Today, Google rolled out yet another product into their communications sphere called Duo—a mobile Video calling app. This is in addition to launching Allo, an app geared to replace the SMS feature of Hangouts. This event prompted me to take a look back and realize Hangouts is dying.
Google Talk launched 12 years ago. After rebranding with the most inopportune name, ‘Hangouts,’ and implementing true cross-platform compatibility, Google Hangouts became THE gold standard for free IM communication products. Sadly, things look a little different when you add Google Voice, Gmail Browser Integration, and Text Messaging on mobile devices, as well as constant slew of changes to the mix.
When Hangouts launched, it was branded as a ‘Suite’ of tools—IM, Group Chat, Voice and Video calling, PSTN calling, even SMS support was added on mobile devices. If you were to say this effort is an excellent strategy to build the Hangouts empire, everyone in the room would just nod and move on.
Enter 2 years ago, when for whatever reason Hangouts becomes an unloved stepchild and starts loosing features: Gmail Integration in browser, SMS, Hangouts on Air, Android Widgets have been neutered or killed off. One striking example was the forceful introduction of Hangouts as the SMS ‘default app’ on Android and the complete reversal within 18 months. Keep in mind that by default, Google enables auto update on their apps and thus in practical terms many people literally had to re-learn how to send text messages from their mobile phones in order to comply with Google’s product lifecycle ‘strategy.’
Luckily the update cycle on Google Apps geared for businesses is not as draconian; you can think of these as an LTS version. You could just as easily say this only underlines how inexplicably convoluted the portfolio is to manage.
As far as personal use goes, at some point we do have to make a comparison to Apple. Aside from the walled garden approach, which I personally can’t accept, the user experience with iMessage & FaceTime is VASTLY superior. You can literally pick up an Iphone 3GS from 7 years ago and it integrates perfectly with the latest iteration of the communication apps Apple provides.

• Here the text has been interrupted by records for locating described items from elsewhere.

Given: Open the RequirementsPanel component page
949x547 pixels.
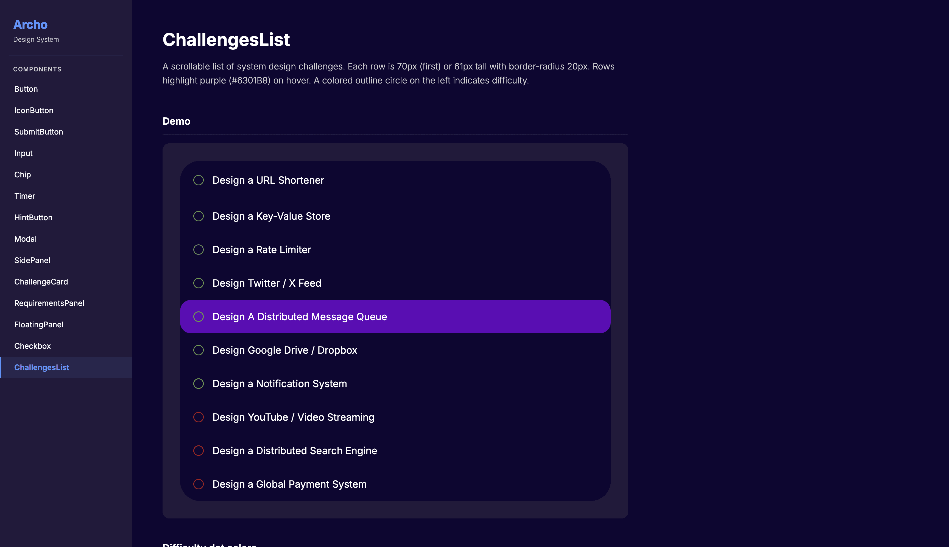Looking at the screenshot, I should (x=49, y=303).
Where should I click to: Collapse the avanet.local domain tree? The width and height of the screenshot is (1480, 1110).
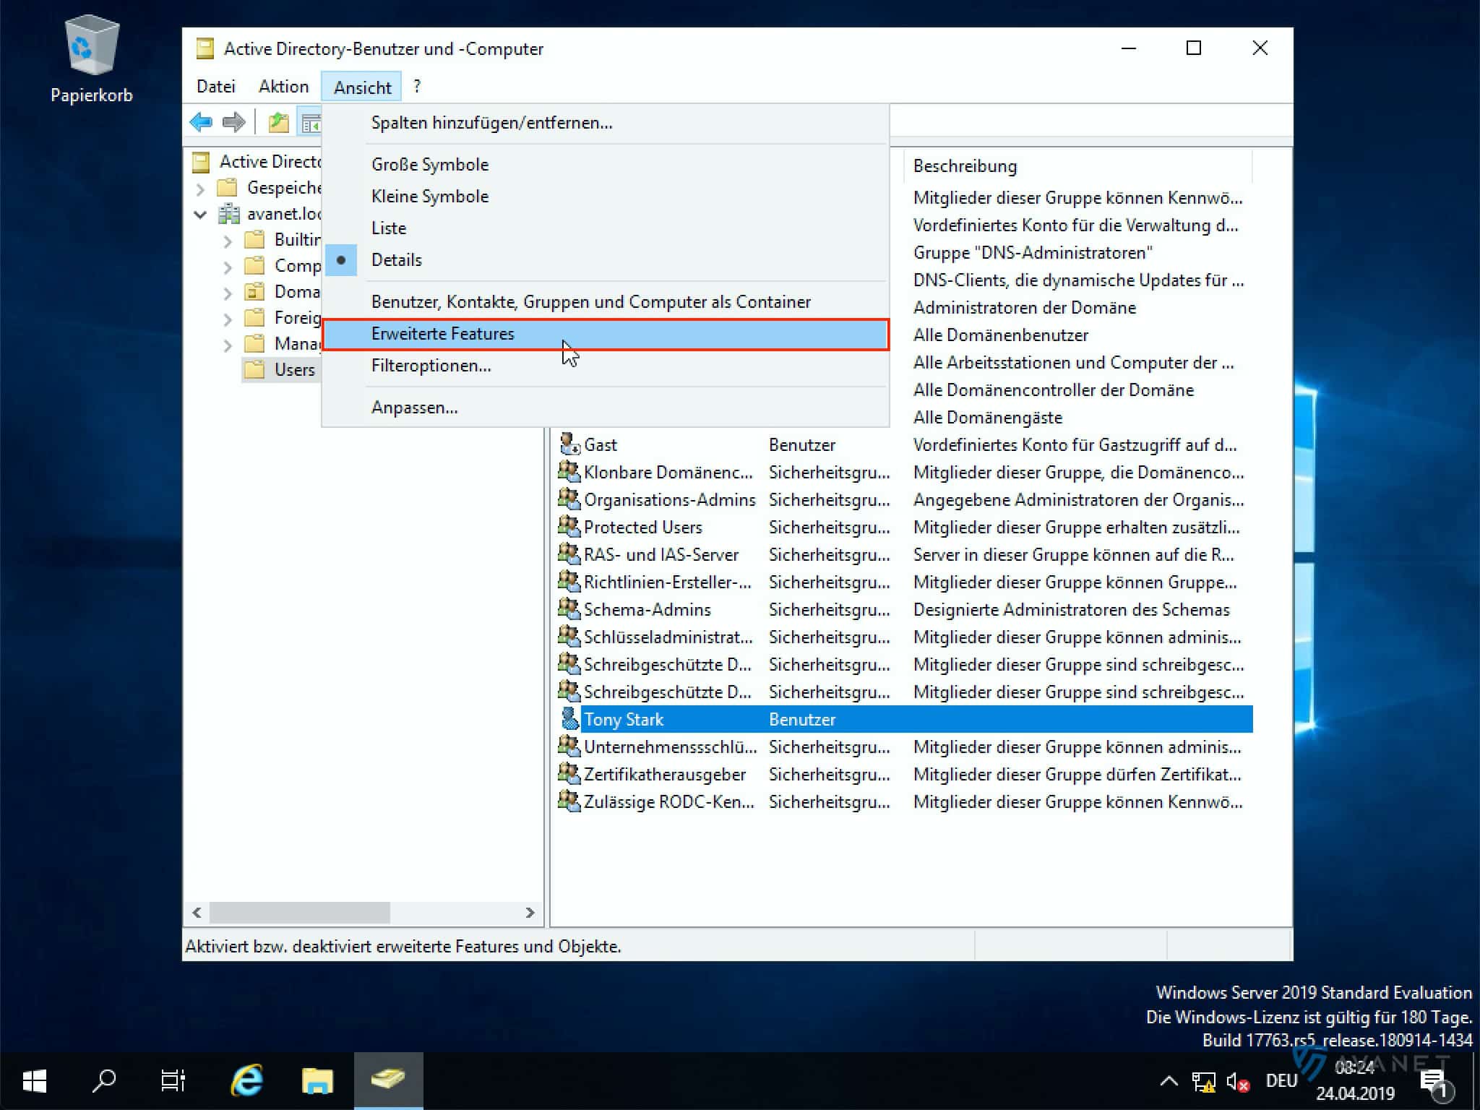pyautogui.click(x=200, y=214)
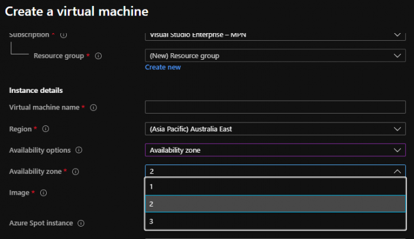Open the Subscription dropdown
This screenshot has height=239, width=414.
275,35
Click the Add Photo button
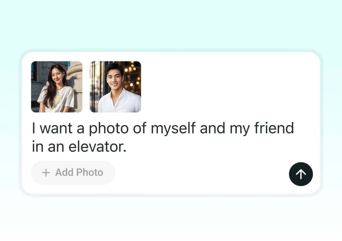The image size is (342, 241). point(73,173)
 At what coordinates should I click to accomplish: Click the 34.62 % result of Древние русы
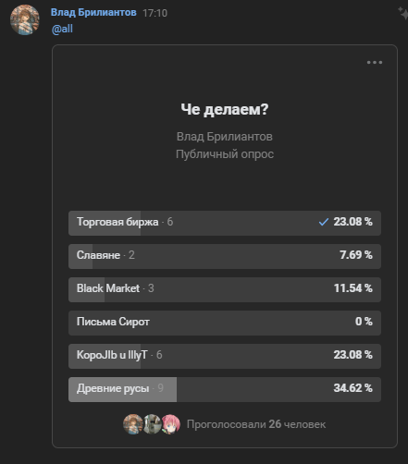point(352,388)
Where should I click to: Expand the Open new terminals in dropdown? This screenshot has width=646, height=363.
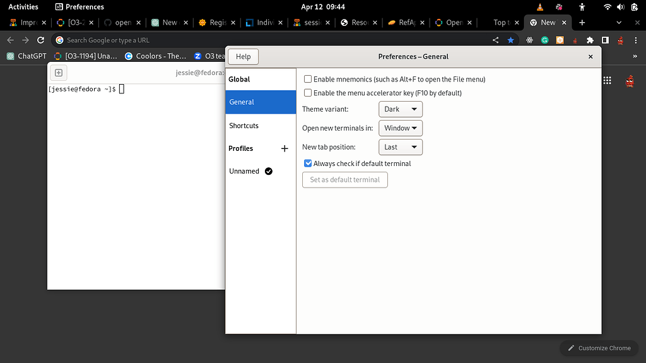pos(400,128)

I know, I still have one and it works.
Am I going to replace all my computing devices with Apple? Sure won’t, but that doesn’t mean I don’t want to. When the alternative is to constantly re-evaluate my communication platform with what Google’s developers want—you can see how this gets tiresome quickly.
There is no happy ending here, the Hangouts you know and love, is getting torn apart. We don’t know why it’s happening but we will miss it.